• Work to complete:
All of the data is to be printed again exactly as it appears.

------ Data supplied ------

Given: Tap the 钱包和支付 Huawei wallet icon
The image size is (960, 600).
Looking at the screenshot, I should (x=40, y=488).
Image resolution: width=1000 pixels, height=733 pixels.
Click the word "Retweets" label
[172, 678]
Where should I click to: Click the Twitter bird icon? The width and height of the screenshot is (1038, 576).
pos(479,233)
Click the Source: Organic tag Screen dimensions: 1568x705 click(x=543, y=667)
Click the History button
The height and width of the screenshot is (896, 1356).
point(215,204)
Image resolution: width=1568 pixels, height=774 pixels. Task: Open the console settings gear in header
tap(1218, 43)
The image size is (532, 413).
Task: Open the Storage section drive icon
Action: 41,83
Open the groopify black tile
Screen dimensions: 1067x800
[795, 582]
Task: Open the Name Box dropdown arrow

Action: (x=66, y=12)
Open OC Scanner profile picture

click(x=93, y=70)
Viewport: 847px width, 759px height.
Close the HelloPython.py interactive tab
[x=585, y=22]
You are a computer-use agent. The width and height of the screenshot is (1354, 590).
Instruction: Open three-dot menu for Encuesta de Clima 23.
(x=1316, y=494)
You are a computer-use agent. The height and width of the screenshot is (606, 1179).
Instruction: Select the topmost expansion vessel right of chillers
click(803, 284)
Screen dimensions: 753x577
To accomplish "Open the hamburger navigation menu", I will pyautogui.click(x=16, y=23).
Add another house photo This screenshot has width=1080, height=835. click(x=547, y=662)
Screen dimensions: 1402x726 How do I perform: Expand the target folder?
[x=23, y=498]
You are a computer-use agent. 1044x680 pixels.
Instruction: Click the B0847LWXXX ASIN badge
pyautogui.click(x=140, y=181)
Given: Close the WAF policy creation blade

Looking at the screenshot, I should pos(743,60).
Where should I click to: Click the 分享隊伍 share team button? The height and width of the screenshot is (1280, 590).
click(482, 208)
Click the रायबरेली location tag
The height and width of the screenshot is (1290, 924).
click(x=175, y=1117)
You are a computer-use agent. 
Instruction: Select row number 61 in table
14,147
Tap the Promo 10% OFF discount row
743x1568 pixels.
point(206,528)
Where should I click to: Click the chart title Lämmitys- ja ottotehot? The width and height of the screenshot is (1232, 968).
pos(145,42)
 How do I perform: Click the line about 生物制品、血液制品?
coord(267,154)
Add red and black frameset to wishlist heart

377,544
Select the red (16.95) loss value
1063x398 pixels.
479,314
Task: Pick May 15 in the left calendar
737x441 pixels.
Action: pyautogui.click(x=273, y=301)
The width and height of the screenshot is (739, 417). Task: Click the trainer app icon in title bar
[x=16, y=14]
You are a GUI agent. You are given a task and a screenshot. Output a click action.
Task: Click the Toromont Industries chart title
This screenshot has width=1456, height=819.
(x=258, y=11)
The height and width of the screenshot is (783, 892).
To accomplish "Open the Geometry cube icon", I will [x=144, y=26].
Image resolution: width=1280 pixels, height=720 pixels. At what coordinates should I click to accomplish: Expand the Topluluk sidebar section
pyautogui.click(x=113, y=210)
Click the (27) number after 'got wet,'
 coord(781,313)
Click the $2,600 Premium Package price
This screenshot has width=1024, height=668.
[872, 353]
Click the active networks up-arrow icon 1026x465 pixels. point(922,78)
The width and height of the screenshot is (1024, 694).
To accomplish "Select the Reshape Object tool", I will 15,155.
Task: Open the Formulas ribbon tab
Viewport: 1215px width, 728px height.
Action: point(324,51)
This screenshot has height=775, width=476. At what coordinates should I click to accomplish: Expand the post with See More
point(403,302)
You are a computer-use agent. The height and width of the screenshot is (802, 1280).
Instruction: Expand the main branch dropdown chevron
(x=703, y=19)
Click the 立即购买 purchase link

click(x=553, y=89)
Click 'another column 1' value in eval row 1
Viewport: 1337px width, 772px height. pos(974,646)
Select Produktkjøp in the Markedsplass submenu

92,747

------

• Answer to this problem:
Given: Tap the 钱包和支付 Huawei wallet icon
The image size is (960, 600).
Looking at the screenshot, I should (x=40, y=488).
Image resolution: width=1000 pixels, height=733 pixels.
Click the word "Retweets" label
[172, 678]
Where should I click to: Click the Twitter bird icon? The width and height of the screenshot is (1038, 576).
pos(479,233)
Click the Source: Organic tag Screen dimensions: 1568x705 click(x=543, y=667)
Click the History button
The height and width of the screenshot is (896, 1356).
point(215,204)
Image resolution: width=1568 pixels, height=774 pixels. Task: Open the console settings gear in header
tap(1218, 43)
The image size is (532, 413).
Task: Open the Storage section drive icon
Action: 41,83
Open the groopify black tile
Screen dimensions: 1067x800
[795, 582]
Task: Open the Name Box dropdown arrow

Action: (x=66, y=12)
Open OC Scanner profile picture

click(x=93, y=70)
Viewport: 847px width, 759px height.
Close the HelloPython.py interactive tab
[x=585, y=22]
You are a computer-use agent. The width and height of the screenshot is (1354, 590).
Instruction: Open three-dot menu for Encuesta de Clima 23.
(x=1316, y=494)
You are a computer-use agent. The height and width of the screenshot is (606, 1179).
Instruction: Select the topmost expansion vessel right of chillers
click(803, 284)
Screen dimensions: 753x577
To accomplish "Open the hamburger navigation menu", I will pyautogui.click(x=16, y=23).
Add another house photo This screenshot has width=1080, height=835. click(x=547, y=662)
Screen dimensions: 1402x726 How do I perform: Expand the target folder?
[x=23, y=498]
You are a computer-use agent. 1044x680 pixels.
Instruction: Click the B0847LWXXX ASIN badge
pyautogui.click(x=140, y=181)
Given: Close the WAF policy creation blade

Looking at the screenshot, I should pos(743,60).
Where should I click to: Click the 分享隊伍 share team button? The height and width of the screenshot is (1280, 590).
click(482, 208)
Click the रायबरेली location tag
The height and width of the screenshot is (1290, 924).
click(x=175, y=1117)
You are a computer-use agent. 
Instruction: Select row number 61 in table
14,147
Tap the Promo 10% OFF discount row
743x1568 pixels.
point(206,528)
Where should I click to: Click the chart title Lämmitys- ja ottotehot? The width and height of the screenshot is (1232, 968).
pos(145,42)
 How do I perform: Click the line about 生物制品、血液制品?
coord(267,154)
Add red and black frameset to wishlist heart

377,544
Select the red (16.95) loss value
1063x398 pixels.
479,314
Task: Pick May 15 in the left calendar
737x441 pixels.
Action: pyautogui.click(x=273, y=301)
The width and height of the screenshot is (739, 417). Task: Click the trainer app icon in title bar
[x=16, y=14]
You are a GUI agent. You are given a task and a screenshot. Output a click action.
Task: Click the Toromont Industries chart title
This screenshot has width=1456, height=819.
(x=258, y=11)
The height and width of the screenshot is (783, 892).
To accomplish "Open the Geometry cube icon", I will [x=144, y=26].
Image resolution: width=1280 pixels, height=720 pixels. At what coordinates should I click to accomplish: Expand the Topluluk sidebar section
pyautogui.click(x=113, y=210)
Click the (27) number after 'got wet,'
 coord(781,313)
Click the $2,600 Premium Package price
This screenshot has width=1024, height=668.
[872, 353]
Click the active networks up-arrow icon 1026x465 pixels. point(922,78)
The width and height of the screenshot is (1024, 694).
To accomplish "Select the Reshape Object tool", I will 15,155.
Task: Open the Formulas ribbon tab
Viewport: 1215px width, 728px height.
Action: point(324,51)
This screenshot has height=775, width=476. At what coordinates should I click to accomplish: Expand the post with See More
point(403,302)
You are a computer-use agent. The height and width of the screenshot is (802, 1280).
Instruction: Expand the main branch dropdown chevron
(x=703, y=19)
Click the 立即购买 purchase link

click(x=553, y=89)
Click 'another column 1' value in eval row 1
Viewport: 1337px width, 772px height. pos(974,646)
Select Produktkjøp in the Markedsplass submenu

92,747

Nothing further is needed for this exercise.